What is needed:
From the records below, report the number of lines that contain "Viewport", and add nothing.

- Opening Delimiter -

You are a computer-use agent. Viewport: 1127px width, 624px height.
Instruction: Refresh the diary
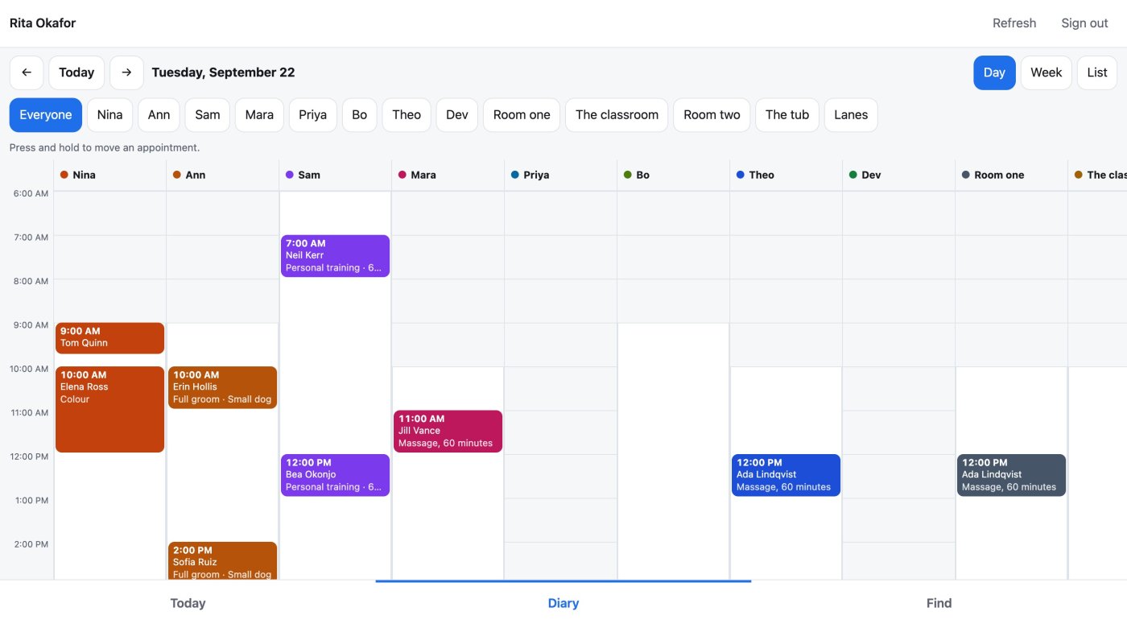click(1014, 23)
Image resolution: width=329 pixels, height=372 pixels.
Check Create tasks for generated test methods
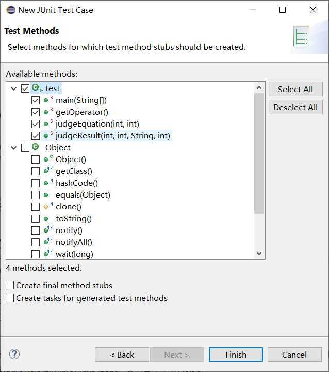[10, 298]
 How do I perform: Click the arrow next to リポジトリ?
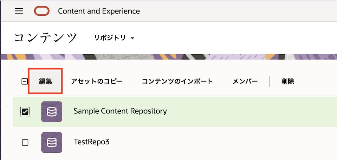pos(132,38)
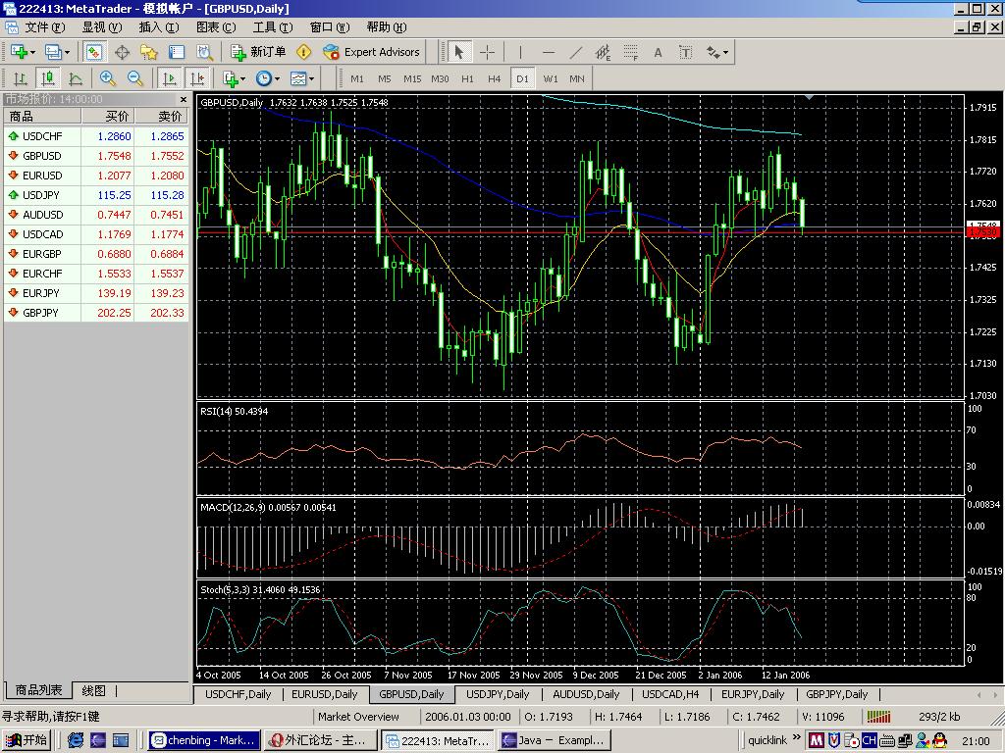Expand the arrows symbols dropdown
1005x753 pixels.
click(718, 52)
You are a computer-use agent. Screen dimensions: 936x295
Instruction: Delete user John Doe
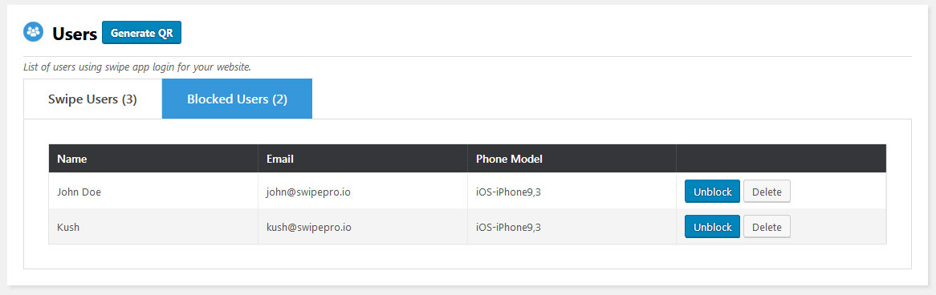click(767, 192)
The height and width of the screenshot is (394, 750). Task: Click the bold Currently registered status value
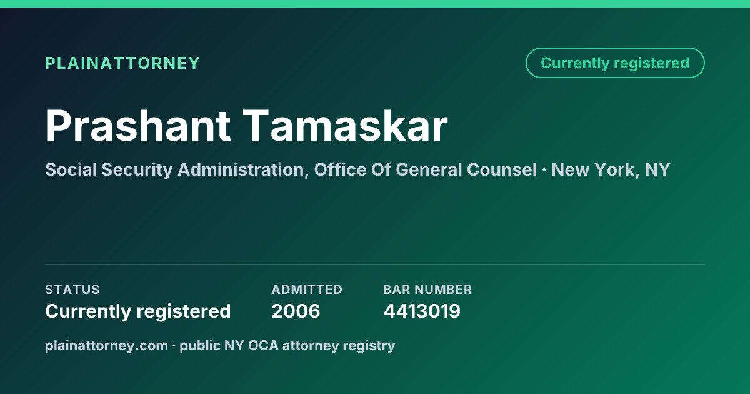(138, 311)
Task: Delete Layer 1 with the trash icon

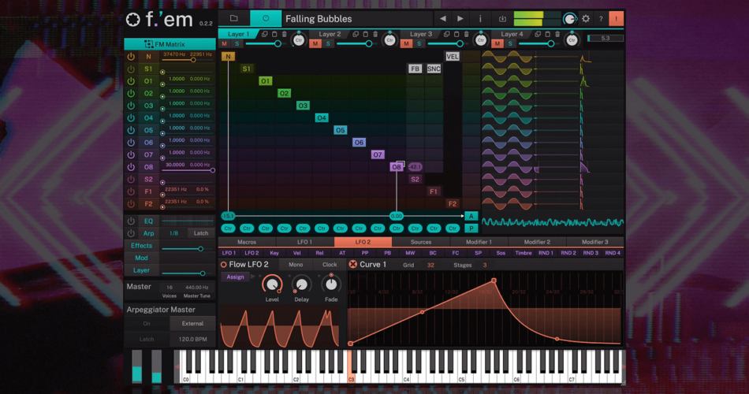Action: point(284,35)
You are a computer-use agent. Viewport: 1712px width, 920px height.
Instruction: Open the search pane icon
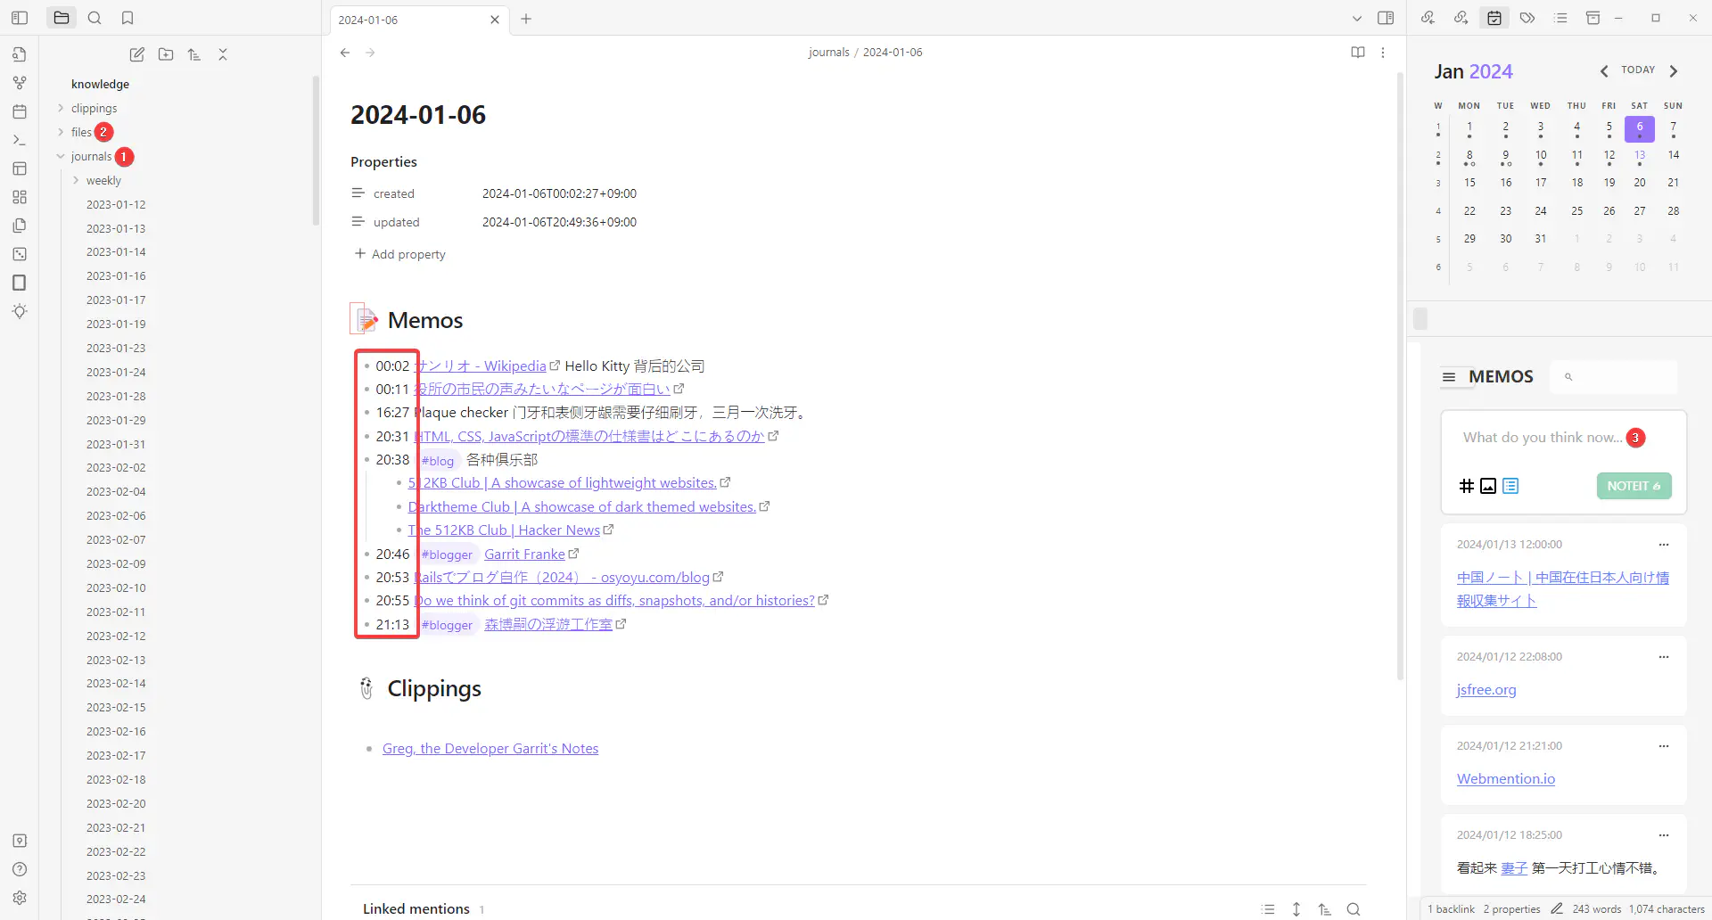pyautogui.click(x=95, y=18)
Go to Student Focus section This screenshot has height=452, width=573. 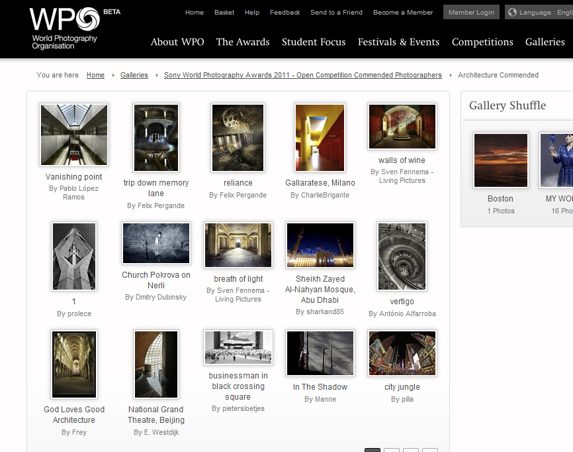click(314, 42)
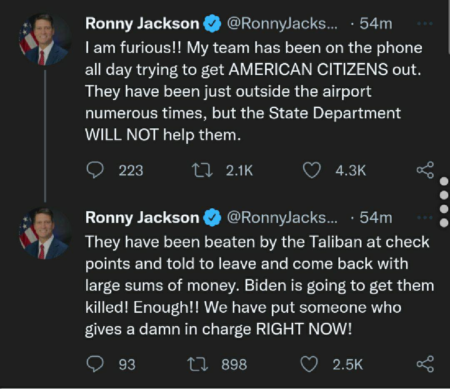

- Closing Delimiter -

Response area:
2